Oh one more thing....do you know when the 2003 lease rates for the 5 series will be released by BMW? I understand we're (you) still working with 02 rates. The .00265 seems a bit high.

Thanks,
David


----------



## Jon Shafer (Dec 15, 2001)

David-sFL said:


> *Jon and others,
> 
> I'd like to hear your thoughts on BMW FS' program that allows you to put down up to 10 security deposits and get a lower lease rate.
> 
> ...


I think that the MSD program is a great idea, assuming
that you have the liquid funds available to utilize it.

Some of our sharpest "smart money" clients lease their
BMWs this way...

The .00265 rate is a "standard" (i.e. non sales-support) rate
that is the only rate we have available through BMWFS
at this time. When the MY2003 product arrives, expect
to see lower money factors...

Hope this helps,
--Jon


----------



## JetBlack330i (Feb 8, 2002)

I'm not familiar with that program, but common sense tells me that at 14.7% return in these days, something smells fishy. Most likely, your analysis is oversimplified. If not, everybody would be jumping on it and BMW would stop offering it.

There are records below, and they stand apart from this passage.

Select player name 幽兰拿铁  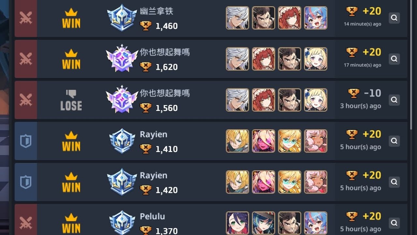156,11
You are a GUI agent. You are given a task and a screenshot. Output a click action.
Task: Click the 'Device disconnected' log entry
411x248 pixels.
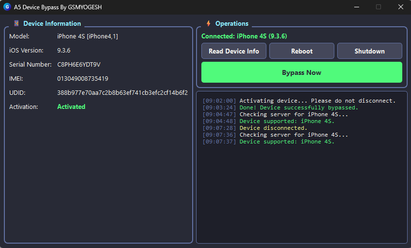coord(273,128)
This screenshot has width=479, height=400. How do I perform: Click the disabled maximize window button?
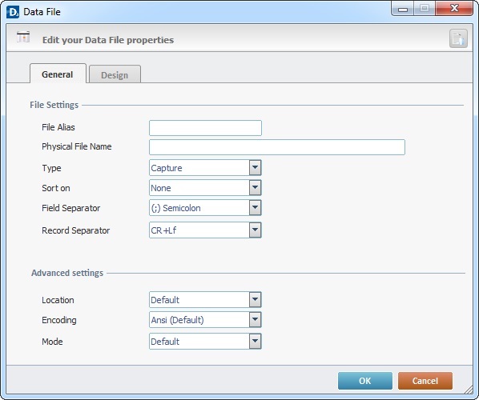425,9
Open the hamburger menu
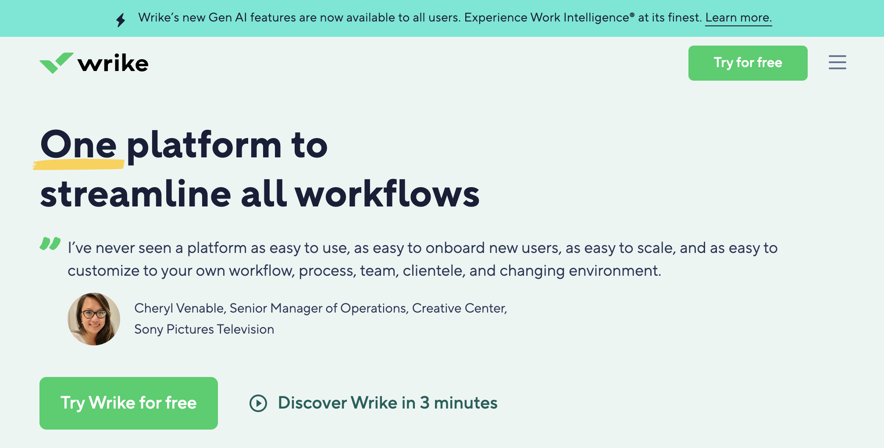Screen dimensions: 884x448 pos(837,62)
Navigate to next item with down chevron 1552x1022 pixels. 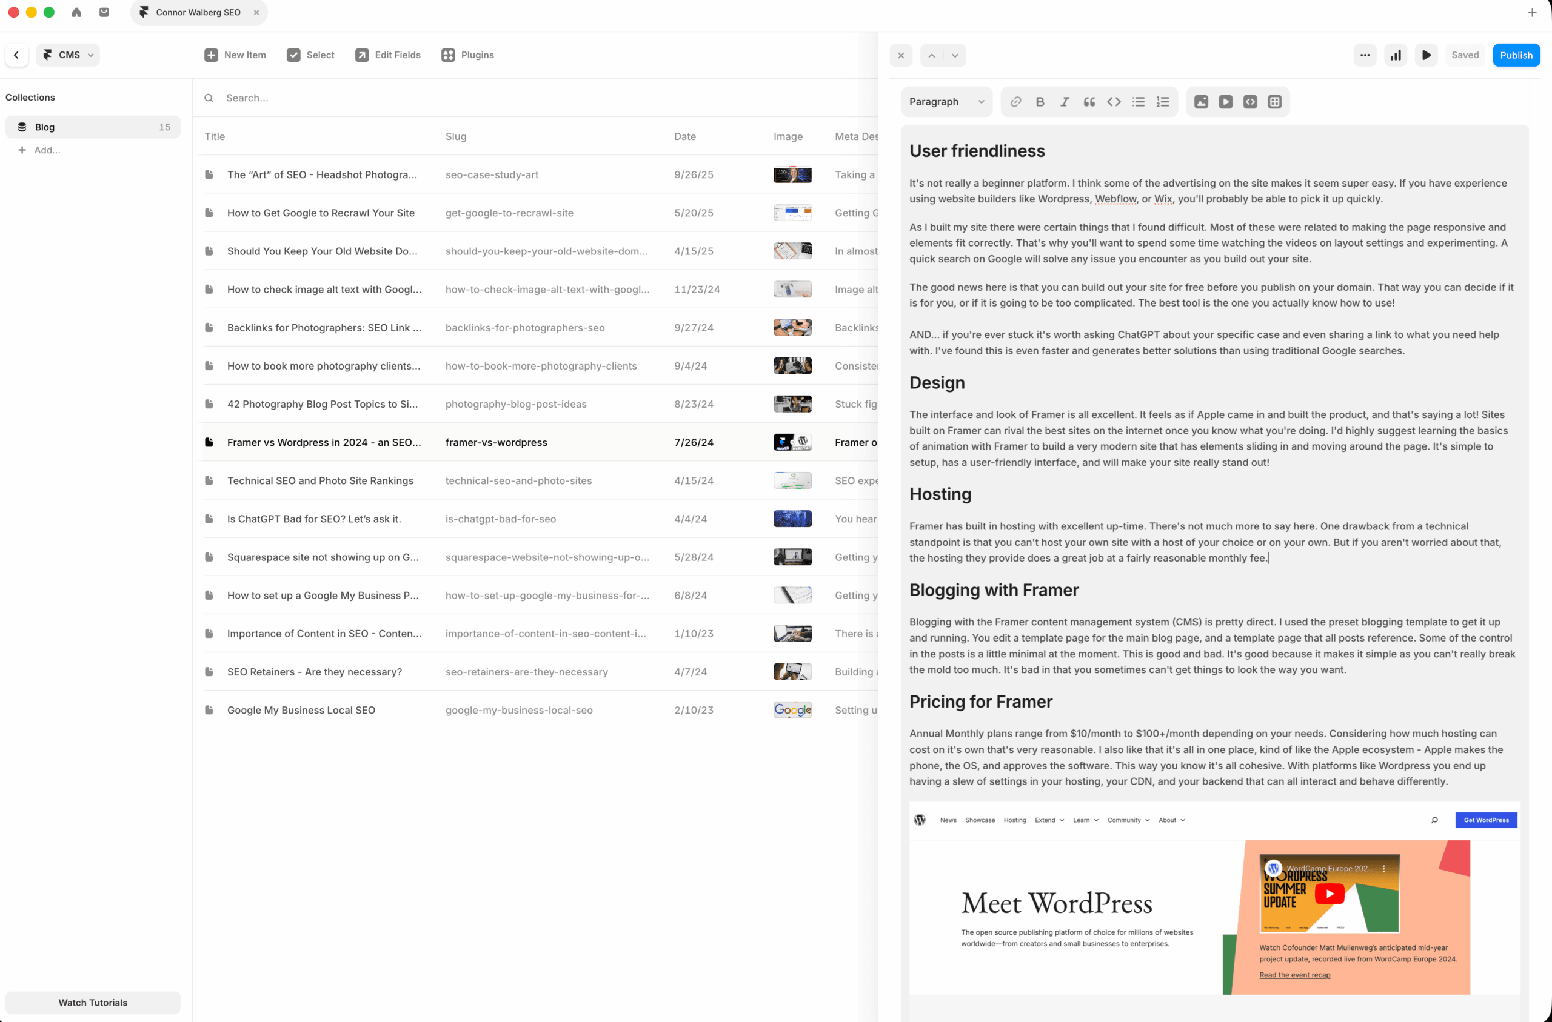tap(954, 55)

I don't know how much one single security deposit is. Let's say it's $1K. If you have an extra $10K that you're willing to commit to a car, then I think the monthly payments that you should compare are:
a) use the $10K as down-payment and finance the rest.
b) use the $10K in multiple deposits on a lease.

Just remember that in (a) you may get some money back when you sell the car and pay-off the loan, while in (b) you get nothing (maybe a bill for over driven miles).


----------



## Jon Shafer (Dec 15, 2001)

JetBlack330i said:


> *I'm not familiar with that program, but common sense tells me that at 14.7% return in these days, something smells fishy. Most likely, your analysis is oversimplified. If not, everybody would be jumping on it and BMW would stop offering it.
> 
> *


That estimate is reasonably accurate.

Most people would jump all over it if they truly 
understood the math involved..


----------



## JetBlack330i (Feb 8, 2002)

But you are not saying that (b) is better than (a) either.

The beauty (or value add) of lease is that you don't need to tie-up any substantial amount of cash on a car.

I can understand that putting down multiple securities is better than not putting down anything. Then again, just having extra cash available is better than not having it, and this program allows one to put that extra cash to use.
Isn't this idea identical to bying points in a mortgage?
The real question is... is it better to buy points to reduce the rate or put that cash as down payment and reduce the loan amount?


----------



## Jon Shafer (Dec 15, 2001)

With the MSD program (used to its' fullest potential - 10 deposits)
the return (savings) are significant enough to construe the whole
darn thing as some sort of quasi-investment...

I gotta run for now...

Discussion to be continued...


----------



## David-sFL (Sep 29, 2002)

JetBlack330i said:


> *But you are not saying that (b) is better than (a) either.
> 
> The beauty (or value add) of lease is that you don't need to tie-up any substantial amount of cash on a car.
> 
> ...


First, thanks for both your comments.

Jetblack330i....I do believe that between option (a) and (b) that (b) is better. With the MSD program you DO get your money back at the end of the lease. Security deposits are returned barring any reason for the dealer not to (you could argue there is some amount of risk with your security deposits because there is some dealer judgement involved in whether you get it all back or not).

Your points on a mortgage example is similar in that you drive the rate down by paying extra points but you don't get all your points returned to you. You only get to write them off against your taxes.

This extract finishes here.